Explanation: The key innovation of Monte Carlo Tree Search (MCTS) in Go programs is that **it samples random games to focus on promising moves**. This revolutionary approach addressed the fundamental challenges of Go through several key mechanisms: (1) **Monte Carlo Sampling**: Instead of trying to evaluate positions using complex heuristics, MCTS plays out random games (called rollouts or playouts) from a given position to the end of the game. The win/loss results of these random games provide statistical estimates of how good different moves are, (2) **Selective Tree Expansion**: MCTS doesn't search all possible moves equally. Instead, it uses the Upper Confidence Bound (UCB) formula to balance exploration of new moves with exploitation of moves that have shown promise in previous simulations. This allows the algorithm to focus computational resources on the most promising parts of the game tree, (3) **Four-Phase Algorithm**: MCTS operates through four main phases: **Selection** (navigate down the tree using UCB), **Expansion** (add new nodes to the tree), **Simulation** (play random games from new positions), and **Backpropagation** (update statistics based on game outcomes), (4) **No Evaluation Function Required**: Unlike traditional minimax search, MCTS doesn't need a sophisticated position evaluation function. The random playouts provide the evaluation, which is particularly valuable in Go where creating good evaluation functions is extremely difficult, (5) **Anytime Algorithm**: MCTS can be stopped at any time and will return the best move found so far, making it practical for real-time play with computational constraints, and (6) **Statistical Confidence**: By running many random simulations, MCTS builds statistical confidence about which moves are likely to be good, automatically focusing more search effort on promising variations. This approach was revolutionary for Go because it bypassed the need for complex position evaluation while still providing effective move selection through statistical sampling. The other options are incorrect: MCTS doesn't use a perfect evaluation function, doesn't search exhaustively, and doesn't rely primarily on handcrafted rules.

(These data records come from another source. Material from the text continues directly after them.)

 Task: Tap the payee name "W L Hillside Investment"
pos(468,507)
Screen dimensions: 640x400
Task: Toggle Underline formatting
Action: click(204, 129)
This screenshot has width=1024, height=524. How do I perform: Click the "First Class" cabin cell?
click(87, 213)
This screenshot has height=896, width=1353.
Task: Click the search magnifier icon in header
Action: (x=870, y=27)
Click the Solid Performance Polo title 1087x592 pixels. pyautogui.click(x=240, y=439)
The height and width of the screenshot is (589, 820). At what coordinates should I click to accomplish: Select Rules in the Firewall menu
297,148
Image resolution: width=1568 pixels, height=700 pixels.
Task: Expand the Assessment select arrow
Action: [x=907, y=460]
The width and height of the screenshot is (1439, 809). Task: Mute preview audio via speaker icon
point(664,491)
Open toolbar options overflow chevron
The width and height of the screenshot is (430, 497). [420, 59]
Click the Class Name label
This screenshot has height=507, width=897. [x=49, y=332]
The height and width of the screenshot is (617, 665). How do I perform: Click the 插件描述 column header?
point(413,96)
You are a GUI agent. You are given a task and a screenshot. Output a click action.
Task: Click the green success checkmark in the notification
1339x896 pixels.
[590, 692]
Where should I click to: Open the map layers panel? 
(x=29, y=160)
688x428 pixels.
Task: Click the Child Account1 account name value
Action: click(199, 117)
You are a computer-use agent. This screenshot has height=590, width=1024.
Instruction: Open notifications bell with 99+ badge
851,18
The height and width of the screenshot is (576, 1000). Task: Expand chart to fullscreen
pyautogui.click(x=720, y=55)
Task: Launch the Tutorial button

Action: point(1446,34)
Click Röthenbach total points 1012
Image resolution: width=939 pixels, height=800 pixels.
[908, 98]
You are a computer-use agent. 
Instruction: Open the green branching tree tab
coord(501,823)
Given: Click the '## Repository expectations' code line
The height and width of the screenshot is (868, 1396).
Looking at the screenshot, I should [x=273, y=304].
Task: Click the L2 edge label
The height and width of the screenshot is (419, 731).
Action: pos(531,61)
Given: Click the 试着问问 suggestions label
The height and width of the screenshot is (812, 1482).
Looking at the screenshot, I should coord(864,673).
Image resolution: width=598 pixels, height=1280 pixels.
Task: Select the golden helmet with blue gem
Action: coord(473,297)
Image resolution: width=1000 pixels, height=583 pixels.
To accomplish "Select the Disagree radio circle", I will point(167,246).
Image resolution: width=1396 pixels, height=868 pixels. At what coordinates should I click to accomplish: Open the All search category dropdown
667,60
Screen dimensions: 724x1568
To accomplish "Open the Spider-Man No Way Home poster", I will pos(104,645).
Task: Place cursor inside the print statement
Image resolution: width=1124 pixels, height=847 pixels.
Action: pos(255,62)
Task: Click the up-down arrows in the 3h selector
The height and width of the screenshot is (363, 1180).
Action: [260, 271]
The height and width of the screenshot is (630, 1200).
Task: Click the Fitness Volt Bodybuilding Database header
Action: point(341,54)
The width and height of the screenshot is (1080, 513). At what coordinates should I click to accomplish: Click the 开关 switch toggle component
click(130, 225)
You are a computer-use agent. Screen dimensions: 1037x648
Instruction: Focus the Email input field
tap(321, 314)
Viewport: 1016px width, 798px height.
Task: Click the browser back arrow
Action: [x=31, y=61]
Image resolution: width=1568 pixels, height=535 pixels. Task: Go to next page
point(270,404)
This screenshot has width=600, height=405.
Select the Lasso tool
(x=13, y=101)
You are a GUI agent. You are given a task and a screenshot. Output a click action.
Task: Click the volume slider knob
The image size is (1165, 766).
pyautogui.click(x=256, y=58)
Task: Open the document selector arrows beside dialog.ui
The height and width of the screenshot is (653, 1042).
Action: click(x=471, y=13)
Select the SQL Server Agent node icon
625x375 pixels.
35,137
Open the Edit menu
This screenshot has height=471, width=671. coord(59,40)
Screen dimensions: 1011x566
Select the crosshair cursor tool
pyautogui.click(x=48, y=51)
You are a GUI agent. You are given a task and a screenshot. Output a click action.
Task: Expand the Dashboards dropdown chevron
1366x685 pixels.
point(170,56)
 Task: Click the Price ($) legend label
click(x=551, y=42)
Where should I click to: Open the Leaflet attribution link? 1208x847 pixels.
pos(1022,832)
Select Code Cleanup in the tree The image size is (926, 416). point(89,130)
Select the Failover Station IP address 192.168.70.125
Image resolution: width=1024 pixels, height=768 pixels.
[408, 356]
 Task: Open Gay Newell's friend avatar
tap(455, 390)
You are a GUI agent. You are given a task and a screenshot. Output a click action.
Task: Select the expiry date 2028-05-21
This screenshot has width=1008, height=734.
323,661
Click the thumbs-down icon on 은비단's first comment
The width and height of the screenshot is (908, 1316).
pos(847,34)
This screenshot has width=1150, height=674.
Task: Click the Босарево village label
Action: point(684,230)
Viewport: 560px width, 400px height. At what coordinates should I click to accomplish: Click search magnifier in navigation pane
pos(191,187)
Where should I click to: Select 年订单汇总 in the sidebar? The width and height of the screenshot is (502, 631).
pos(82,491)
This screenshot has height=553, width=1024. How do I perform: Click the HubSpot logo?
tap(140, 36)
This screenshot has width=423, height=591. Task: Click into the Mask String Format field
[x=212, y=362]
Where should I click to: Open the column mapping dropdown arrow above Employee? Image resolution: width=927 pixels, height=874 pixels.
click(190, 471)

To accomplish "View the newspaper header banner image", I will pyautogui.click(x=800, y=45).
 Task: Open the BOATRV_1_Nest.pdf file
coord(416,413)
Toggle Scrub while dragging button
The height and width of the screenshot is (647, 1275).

17 What is a key difference between AlphaGo and AlphaZero in terms of learning?

AlphaZero uses human data for training
AlphaGo learns purely from self-play
AlphaZero uses a single neural network for both policy and value
AlphaGo does not use Monte Carlo Tree Search (MCTS)

Explanation: A key difference between AlphaGo and AlphaZero in terms of learning is that **AlphaZero uses a single neural network for both policy and value**, while AlphaGo used separate networks. This architectural difference represents several important innovations: (1) **Network Architecture**: AlphaGo initially used two separate neural networks - a policy network to predict good moves and a value network to evaluate positions. AlphaZero simplified this to a single network with two output heads: one for policy (move probabilities) and one for value (position evaluation). This shared representation allows the network to learn more efficiently by sharing features between the two tasks, (2) **Learning Paradigm**: AlphaGo was initially trained using supervised learning on human expert games before being refined through self-play. AlphaZero, in contrast, learns entirely from self-play from scratch, starting with random play and gradually improving without any human knowledge beyond the game rules, (3) **Training Efficiency**: The single network architecture in AlphaZero is more computationally efficient and allows for better feature sharing between policy and value estimation. The shared trunk of the network learns representations that are useful for both predicting good moves and evaluating positions, (4) **Generalization**: AlphaZero's approach proved to be more general, successfully mastering multiple games (Go, Chess, Shogi) using the same algorithm and architecture, whereas AlphaGo was specifically designed for Go, and (5) **Simplicity**: The unified architecture eliminates the need to balance and coordinate between separate networks, simplifying the training process and reducing the complexity of the overall system. The other options are incorrect: **AlphaGo** (not AlphaZero) initially used human data for training; **AlphaZero** (not AlphaGo) learns purely from self-play; and both systems use MCTS as a core component of their search strategy.